So be it.
Many spots of light glide together to form the image of a young girl.
Long ago in a distant land there lived a girl who was prophesized by the village fortuneteller to be the cause of the village's death.
More stars move. An old woman wrapped in cloth, holding a babe in arms; she can scarcely believe what she saw in that one's face.
And so as was custom in that culture, the babe was cast out into the nearby wood, to become food for one of the many beasts that roamed the forest.
A cluster of arms hold the baby up from a stylized representation of a village and toss her into a sinister-looking forest, all brambles and spike.
The babe would have died, if not for a passing vulfenkine that happened to notice her.
An intimidating beast resembling a wolf, all hard bone and taut skin and sharp angles, paces around the child. He throws his head back and howls a sonorous tune, and known only to Silica, his eyes gleam with a shine she has seen before.
More vulfenkine race out of the forest into an impromptu clearing made by the first. It paces around the child as it speaks.
I know you, but you not know I. But I am known to your dead, and prolonged them while they were still alive. I would recall my favor to you.
Something in the vulfen's voice makes the others cower.
Take the human child in. Raise her as one of your own, teach her to be a vulfenkine and bring her back to this clearing when she is on her third moon. Until then, never come here.
A vulfine female trots over and picks up the baby by her swaddling, and retreats back into the brush with the rest of her pack. The original vulfen slinks off with a smirk on his face as Trickster continues narrating.
And as the outcast babe grew with the vulfine she displayed signs of the stranger's favor. Her limbs were stronger than those of other men, her nails sharp and tough. Her teeth served her well in the hunt.
The starpictures show the babe transitioning from a lying pose to a crawling pose, and then walking and running on four legs. She grows up as she does this, and her shadow shows her to be a little more inhuman with each transition.
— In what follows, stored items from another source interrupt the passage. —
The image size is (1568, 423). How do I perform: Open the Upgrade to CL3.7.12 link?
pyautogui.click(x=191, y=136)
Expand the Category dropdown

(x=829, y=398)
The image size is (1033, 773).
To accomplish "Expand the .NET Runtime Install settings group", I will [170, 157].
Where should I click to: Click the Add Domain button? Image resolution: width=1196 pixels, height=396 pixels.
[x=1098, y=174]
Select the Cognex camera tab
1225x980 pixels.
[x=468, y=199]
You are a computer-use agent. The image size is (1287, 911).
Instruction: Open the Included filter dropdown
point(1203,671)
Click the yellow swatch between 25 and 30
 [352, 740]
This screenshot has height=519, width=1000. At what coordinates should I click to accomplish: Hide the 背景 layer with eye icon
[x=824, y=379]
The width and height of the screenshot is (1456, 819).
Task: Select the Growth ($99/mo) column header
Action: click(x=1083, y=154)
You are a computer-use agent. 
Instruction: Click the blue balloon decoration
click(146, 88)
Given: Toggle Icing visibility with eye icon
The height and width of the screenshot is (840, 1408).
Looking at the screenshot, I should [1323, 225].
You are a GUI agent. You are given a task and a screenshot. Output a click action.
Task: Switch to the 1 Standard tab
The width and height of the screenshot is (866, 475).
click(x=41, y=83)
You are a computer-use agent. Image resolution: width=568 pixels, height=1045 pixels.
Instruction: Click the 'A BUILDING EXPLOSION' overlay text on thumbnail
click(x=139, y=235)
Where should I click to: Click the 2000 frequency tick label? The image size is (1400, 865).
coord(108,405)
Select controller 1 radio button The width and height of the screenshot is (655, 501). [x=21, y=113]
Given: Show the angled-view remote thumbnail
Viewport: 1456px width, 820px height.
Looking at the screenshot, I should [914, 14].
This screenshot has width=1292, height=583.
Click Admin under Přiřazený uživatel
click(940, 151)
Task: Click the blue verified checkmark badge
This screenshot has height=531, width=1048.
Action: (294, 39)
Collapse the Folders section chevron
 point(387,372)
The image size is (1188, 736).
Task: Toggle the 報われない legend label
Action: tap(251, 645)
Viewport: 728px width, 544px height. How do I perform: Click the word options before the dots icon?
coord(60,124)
By the time she's an adult, she's neither quite vulfine nor human.
The pack grew to value her, for she was clever in ways that they were not. But eventually her moonblood came, though only once in every three years. When she was nineteen, the pack brought her back to where her life had been extended.
The girl and her pack at the clearing again. Nothing else is there, yet the other vulfine leave with fright showing on their muzzles. The original vulfine is shown striding out of the forest edge toward her, each step silent and intentful.
The POV shifts away, but from the sounds it's quite clear what was happening.
The Stranger had her in that clearing, on the night her moon blood flowed for the third and last time. By the morn, her belly was swollen and distended with kit.
The girl is shown with a massively swollen belly dragging herself across the forest floor into a nook in the bottom of a tree. She's clearly in pain as she vanishes into the shadows.
The girl never did emerge from beneath that tree, but what did succeeded her ten times over.
A sudden flood of dark bestial shapes almost explode out from beneath the tree.
Neither vulfine nor human, the new creatures tore the wolves away from their home, the children of the on they raised now giving rise to their exile.
The town is shown demolished and bloodsoaked.
In the following months the newly formed werewolfs destroyed the nearby town for their folly, for while they were normally content to remain within the bounds of the forest, on the night of the full moon they were empowered by a trace of their mother's sacrifice and grew to monstrous size, strength, and fury.
No human dares go into those woods and comea out alive. And the Stranger?
The smirking wolf pads off to an unknown destination as the town burns behind him.
He was never seen again in those parts; he had taught the village of Tabernoth what it meant to refuse hospitality to a guest.
After a short period of darkness, the giant octopus shrinks down into a tiny bat that flutters into the hotel just as the roof floats down, impossibly gently.
I hope you were enlightened by my story, and learned an important lesson: you are an inn. Never refuse your roof to those who pay; you never might know who you've offended.